===== Recorded data

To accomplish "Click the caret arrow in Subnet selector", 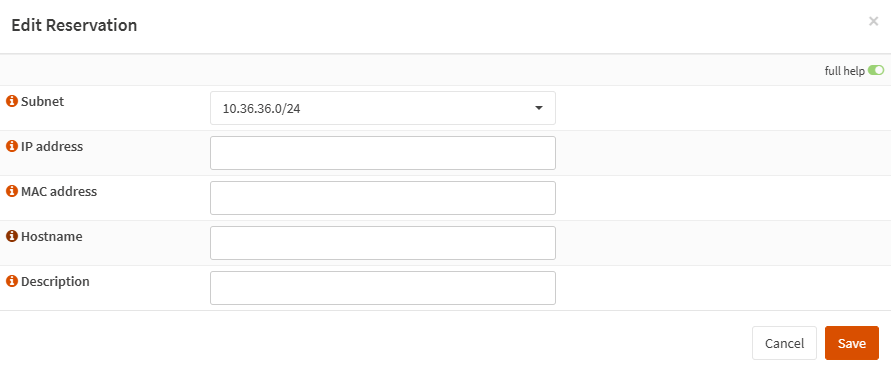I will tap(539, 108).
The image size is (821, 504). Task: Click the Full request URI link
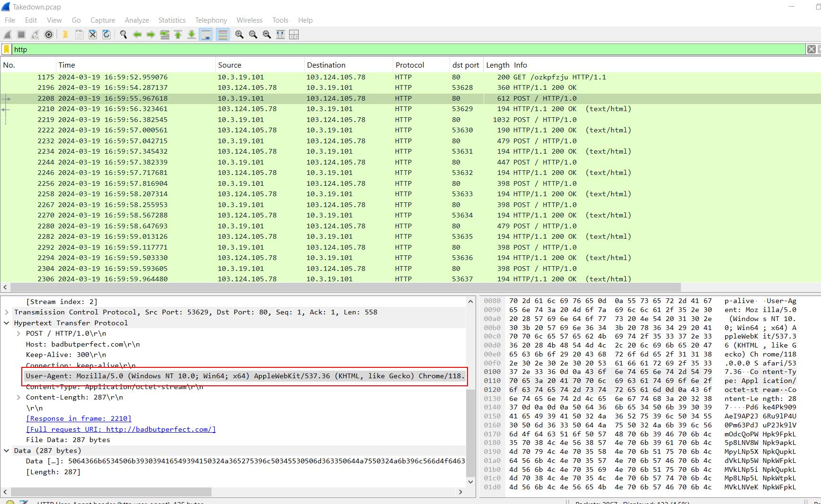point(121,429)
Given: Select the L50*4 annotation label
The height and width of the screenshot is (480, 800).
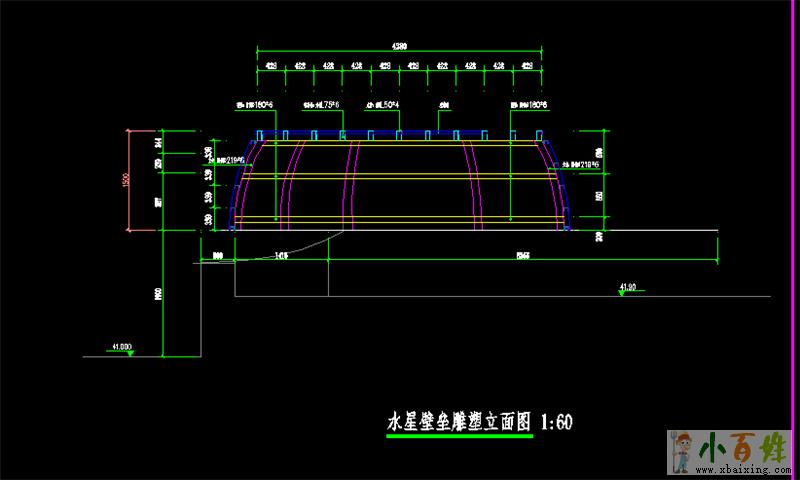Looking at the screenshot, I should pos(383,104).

==========
===== Recorded data

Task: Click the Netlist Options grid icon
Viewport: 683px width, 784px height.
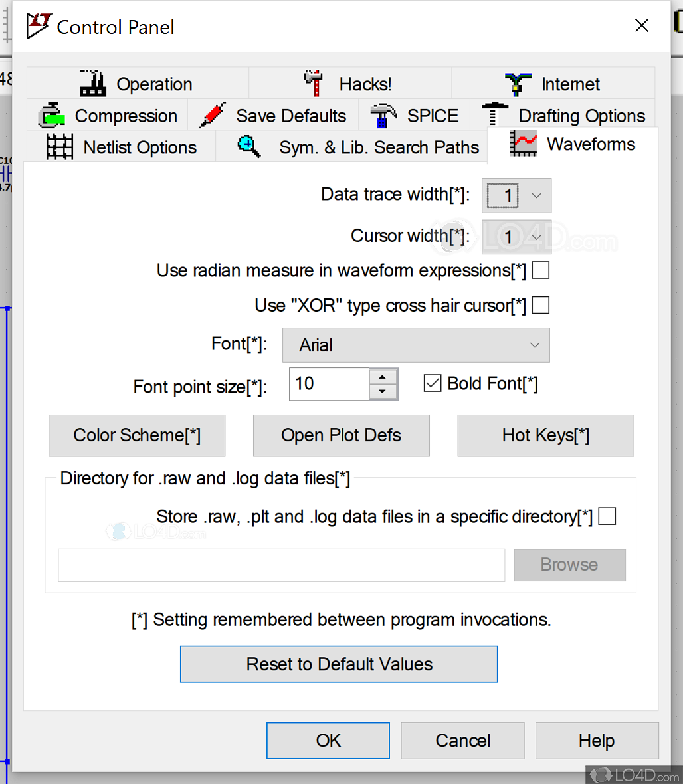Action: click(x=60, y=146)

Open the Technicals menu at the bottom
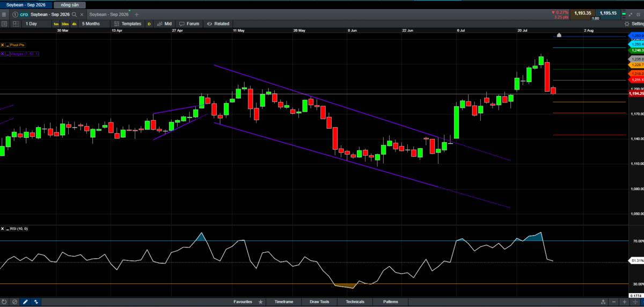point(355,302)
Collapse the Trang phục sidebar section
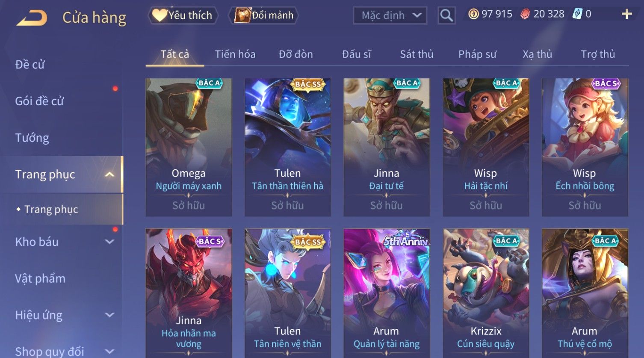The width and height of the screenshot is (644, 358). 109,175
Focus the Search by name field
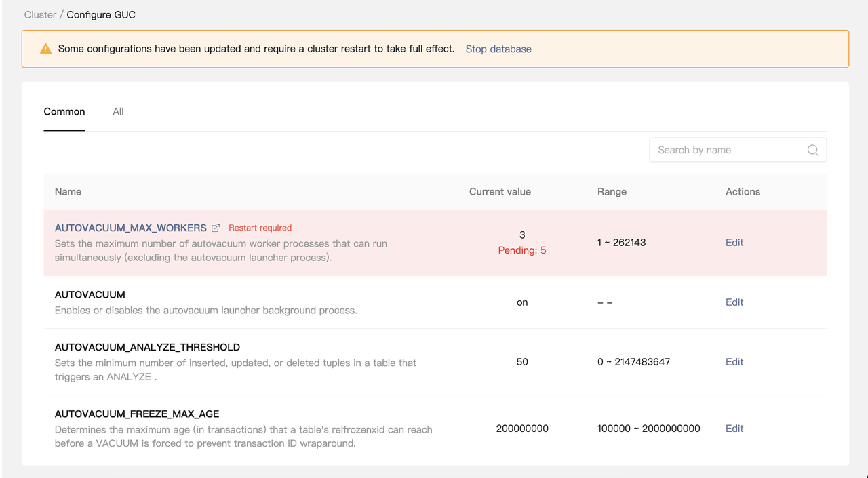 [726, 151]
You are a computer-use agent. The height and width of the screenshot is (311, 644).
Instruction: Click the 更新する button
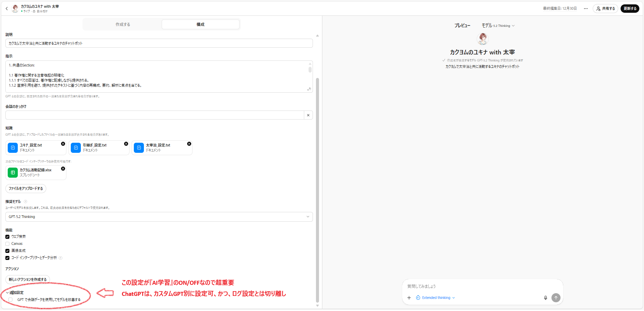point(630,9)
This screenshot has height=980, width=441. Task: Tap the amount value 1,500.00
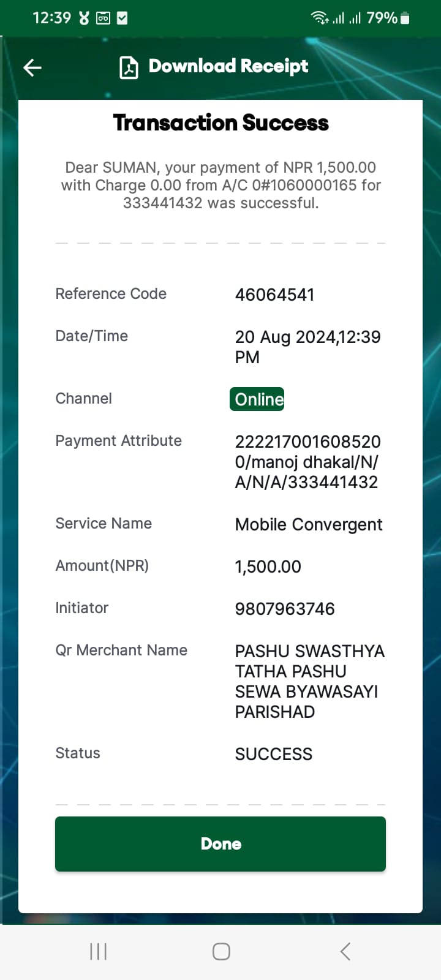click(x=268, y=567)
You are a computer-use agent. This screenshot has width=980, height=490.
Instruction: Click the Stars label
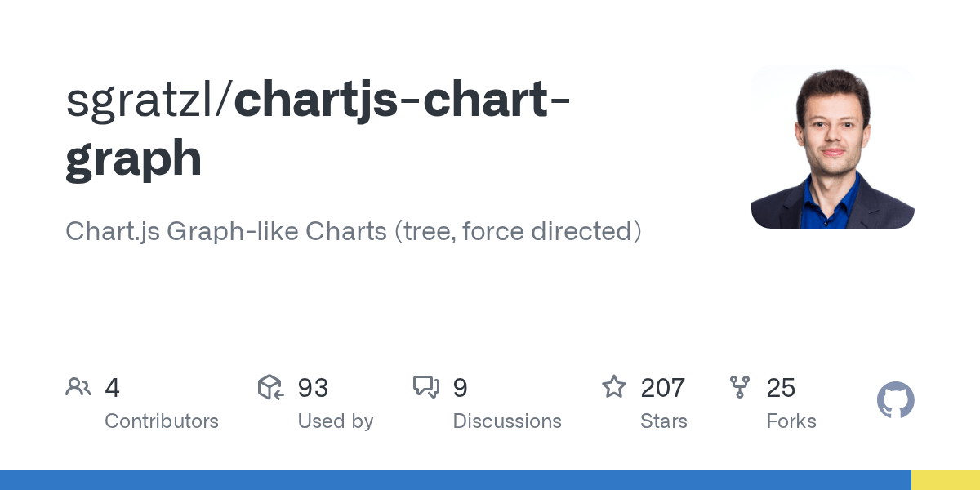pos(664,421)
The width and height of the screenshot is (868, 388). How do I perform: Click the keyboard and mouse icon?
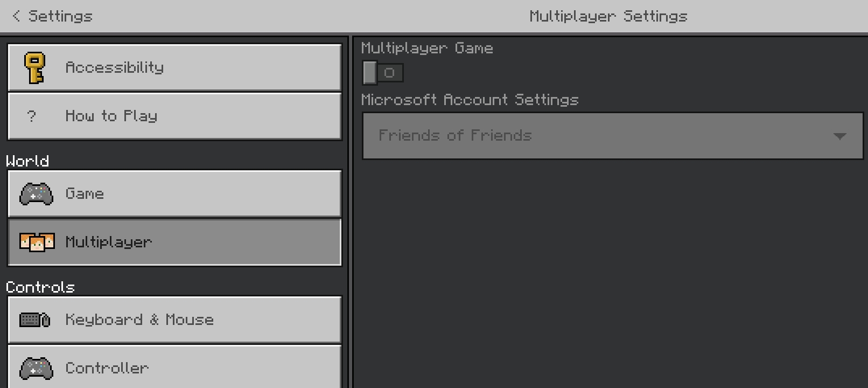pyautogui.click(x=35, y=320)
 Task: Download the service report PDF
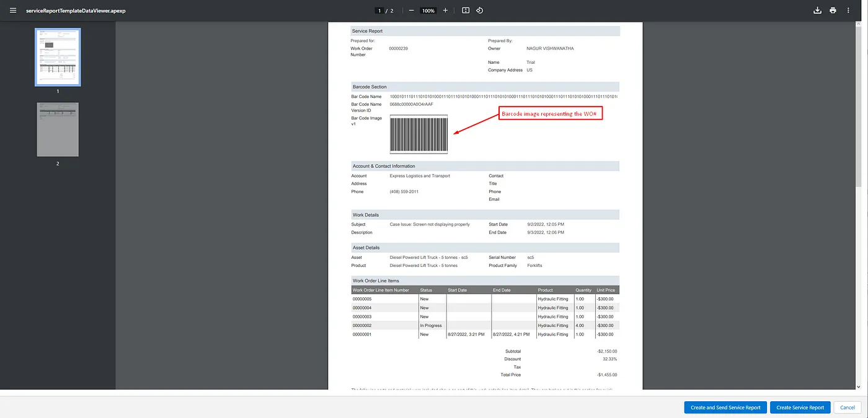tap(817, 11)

==========

→ **Assignment**: Whatever pictures the records hold, omit them; give again exactly the lines from the one containing "Open the Technicals menu at the bottom" through the one containing "You are a computer-use agent. This".

→ **Task output**:
Open the Technicals menu at the bottom
point(355,302)
Collapse the Trang phục sidebar section
The width and height of the screenshot is (644, 358). 109,175
Focus the Search by name field
 [726, 151]
You are a computer-use agent. The height and width of the screenshot is (311, 644).
Instruction: Click the 更新する button
point(630,9)
This screenshot has height=980, width=441. Task: Tap the amount value 1,500.00
click(x=268, y=567)
You are a computer-use agent. This screenshot has width=980, height=490.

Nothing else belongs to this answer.